> _Instructions to follow_:
Transcribe the data below verbatim from the line with "Menu (40, 9)" to the line with "Annual Meeting (530, 74)". Include both of those lines.

▶

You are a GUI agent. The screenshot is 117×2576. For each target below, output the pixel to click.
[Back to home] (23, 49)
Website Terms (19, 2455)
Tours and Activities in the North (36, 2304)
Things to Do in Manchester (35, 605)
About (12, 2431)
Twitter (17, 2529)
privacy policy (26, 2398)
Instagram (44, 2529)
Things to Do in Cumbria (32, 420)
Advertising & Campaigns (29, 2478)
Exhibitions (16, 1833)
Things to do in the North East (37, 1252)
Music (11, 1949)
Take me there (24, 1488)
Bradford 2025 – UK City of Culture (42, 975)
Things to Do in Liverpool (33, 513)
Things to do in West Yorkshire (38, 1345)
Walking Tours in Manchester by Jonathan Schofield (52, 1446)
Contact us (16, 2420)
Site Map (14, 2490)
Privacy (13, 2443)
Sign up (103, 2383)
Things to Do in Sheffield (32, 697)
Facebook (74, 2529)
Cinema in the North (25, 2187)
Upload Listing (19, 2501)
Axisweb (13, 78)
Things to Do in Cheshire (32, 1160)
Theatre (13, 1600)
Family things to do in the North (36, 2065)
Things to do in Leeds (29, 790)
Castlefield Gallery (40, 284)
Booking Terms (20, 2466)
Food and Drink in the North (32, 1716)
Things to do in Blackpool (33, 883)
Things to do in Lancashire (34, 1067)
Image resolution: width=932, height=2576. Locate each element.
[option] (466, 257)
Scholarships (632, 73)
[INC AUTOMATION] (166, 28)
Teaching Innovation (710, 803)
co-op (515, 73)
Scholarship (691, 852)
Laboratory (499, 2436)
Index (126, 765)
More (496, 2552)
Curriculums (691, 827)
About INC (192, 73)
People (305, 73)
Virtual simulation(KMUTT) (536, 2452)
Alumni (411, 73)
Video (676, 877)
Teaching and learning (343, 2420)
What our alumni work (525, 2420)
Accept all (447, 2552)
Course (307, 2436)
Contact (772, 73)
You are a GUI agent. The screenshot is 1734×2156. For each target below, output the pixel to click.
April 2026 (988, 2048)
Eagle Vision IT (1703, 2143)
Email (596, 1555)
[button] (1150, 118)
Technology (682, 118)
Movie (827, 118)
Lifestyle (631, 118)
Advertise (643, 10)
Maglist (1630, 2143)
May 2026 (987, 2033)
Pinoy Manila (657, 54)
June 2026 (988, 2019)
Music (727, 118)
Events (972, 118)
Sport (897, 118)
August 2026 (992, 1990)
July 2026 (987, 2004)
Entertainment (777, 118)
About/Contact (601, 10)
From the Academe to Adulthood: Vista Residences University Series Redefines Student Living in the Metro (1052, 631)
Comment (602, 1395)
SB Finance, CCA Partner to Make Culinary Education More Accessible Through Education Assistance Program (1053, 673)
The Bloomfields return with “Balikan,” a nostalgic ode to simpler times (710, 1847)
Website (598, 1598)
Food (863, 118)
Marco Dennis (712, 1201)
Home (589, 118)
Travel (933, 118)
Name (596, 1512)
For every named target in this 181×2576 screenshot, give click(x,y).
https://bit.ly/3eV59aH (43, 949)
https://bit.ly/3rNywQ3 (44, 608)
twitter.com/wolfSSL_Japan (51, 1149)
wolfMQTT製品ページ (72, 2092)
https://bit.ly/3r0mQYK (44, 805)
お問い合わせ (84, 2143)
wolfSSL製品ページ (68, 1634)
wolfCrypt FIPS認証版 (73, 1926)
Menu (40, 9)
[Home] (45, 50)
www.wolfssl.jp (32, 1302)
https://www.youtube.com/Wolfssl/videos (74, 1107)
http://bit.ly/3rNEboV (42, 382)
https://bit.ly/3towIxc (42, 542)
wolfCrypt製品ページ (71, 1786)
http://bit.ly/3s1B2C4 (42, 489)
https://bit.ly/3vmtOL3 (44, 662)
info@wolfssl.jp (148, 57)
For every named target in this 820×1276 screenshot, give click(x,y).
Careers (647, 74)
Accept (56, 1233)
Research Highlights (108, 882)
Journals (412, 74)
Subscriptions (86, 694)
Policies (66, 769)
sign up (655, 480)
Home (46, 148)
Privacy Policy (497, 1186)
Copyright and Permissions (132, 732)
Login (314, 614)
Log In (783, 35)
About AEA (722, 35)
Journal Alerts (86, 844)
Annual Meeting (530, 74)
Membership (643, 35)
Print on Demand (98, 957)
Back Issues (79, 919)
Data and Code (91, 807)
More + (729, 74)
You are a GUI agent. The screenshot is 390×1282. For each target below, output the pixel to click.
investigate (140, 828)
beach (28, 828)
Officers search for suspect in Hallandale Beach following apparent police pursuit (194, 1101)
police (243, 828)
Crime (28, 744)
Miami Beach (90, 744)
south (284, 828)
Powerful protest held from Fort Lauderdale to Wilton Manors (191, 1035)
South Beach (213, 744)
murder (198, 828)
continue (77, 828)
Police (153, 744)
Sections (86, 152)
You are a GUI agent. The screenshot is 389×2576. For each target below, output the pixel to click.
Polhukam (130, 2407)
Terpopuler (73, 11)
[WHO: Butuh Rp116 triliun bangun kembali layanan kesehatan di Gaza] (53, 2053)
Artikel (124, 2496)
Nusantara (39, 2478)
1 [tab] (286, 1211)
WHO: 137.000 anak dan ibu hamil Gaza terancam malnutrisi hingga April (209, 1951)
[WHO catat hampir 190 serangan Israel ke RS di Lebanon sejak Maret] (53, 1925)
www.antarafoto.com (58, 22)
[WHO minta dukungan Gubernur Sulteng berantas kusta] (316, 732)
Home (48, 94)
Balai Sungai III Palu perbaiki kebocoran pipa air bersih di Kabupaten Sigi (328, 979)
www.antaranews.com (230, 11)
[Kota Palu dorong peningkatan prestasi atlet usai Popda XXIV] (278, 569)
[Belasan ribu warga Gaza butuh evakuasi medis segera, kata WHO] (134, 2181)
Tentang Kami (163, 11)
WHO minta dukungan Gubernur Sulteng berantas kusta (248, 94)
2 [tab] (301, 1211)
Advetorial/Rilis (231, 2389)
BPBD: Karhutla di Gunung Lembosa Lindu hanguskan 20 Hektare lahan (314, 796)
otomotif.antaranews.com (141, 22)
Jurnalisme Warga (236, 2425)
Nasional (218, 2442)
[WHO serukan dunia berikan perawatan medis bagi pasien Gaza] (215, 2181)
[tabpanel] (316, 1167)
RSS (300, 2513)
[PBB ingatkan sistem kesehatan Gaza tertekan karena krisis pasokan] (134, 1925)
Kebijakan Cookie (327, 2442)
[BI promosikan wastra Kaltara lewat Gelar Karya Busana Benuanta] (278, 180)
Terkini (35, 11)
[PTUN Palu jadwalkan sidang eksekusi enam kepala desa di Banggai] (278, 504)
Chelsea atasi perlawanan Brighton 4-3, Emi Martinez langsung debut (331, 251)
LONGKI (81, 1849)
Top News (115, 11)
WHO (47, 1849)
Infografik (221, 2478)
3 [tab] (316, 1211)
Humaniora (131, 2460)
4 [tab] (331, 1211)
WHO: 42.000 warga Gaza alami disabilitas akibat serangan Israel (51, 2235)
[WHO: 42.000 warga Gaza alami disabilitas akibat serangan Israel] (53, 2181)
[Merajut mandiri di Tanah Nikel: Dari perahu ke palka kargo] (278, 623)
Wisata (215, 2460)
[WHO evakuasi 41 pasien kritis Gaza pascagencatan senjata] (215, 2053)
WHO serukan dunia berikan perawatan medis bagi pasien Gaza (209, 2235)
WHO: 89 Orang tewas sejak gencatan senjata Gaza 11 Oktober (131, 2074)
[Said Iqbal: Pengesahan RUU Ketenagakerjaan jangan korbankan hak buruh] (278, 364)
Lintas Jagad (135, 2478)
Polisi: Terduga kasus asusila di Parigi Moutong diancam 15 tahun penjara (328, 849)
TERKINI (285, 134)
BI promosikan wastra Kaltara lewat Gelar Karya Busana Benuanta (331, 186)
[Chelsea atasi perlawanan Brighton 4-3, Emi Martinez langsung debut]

◀

> _Answer space_:
Menu (40, 9)
[Home] (45, 50)
www.wolfssl.jp (32, 1302)
https://www.youtube.com/Wolfssl/videos (74, 1107)
http://bit.ly/3rNEboV (42, 382)
https://bit.ly/3towIxc (42, 542)
wolfCrypt製品ページ (71, 1786)
http://bit.ly/3s1B2C4 (42, 489)
https://bit.ly/3vmtOL3 (44, 662)
info@wolfssl.jp (148, 57)
For every named target in this 820×1276 screenshot, give click(x,y).
Careers (647, 74)
Accept (56, 1233)
Research Highlights (108, 882)
Journals (412, 74)
Subscriptions (86, 694)
Policies (66, 769)
sign up (655, 480)
Home (46, 148)
Privacy Policy (497, 1186)
Copyright and Permissions (132, 732)
Login (314, 614)
Log In (783, 35)
About AEA (722, 35)
Journal Alerts (86, 844)
Annual Meeting (530, 74)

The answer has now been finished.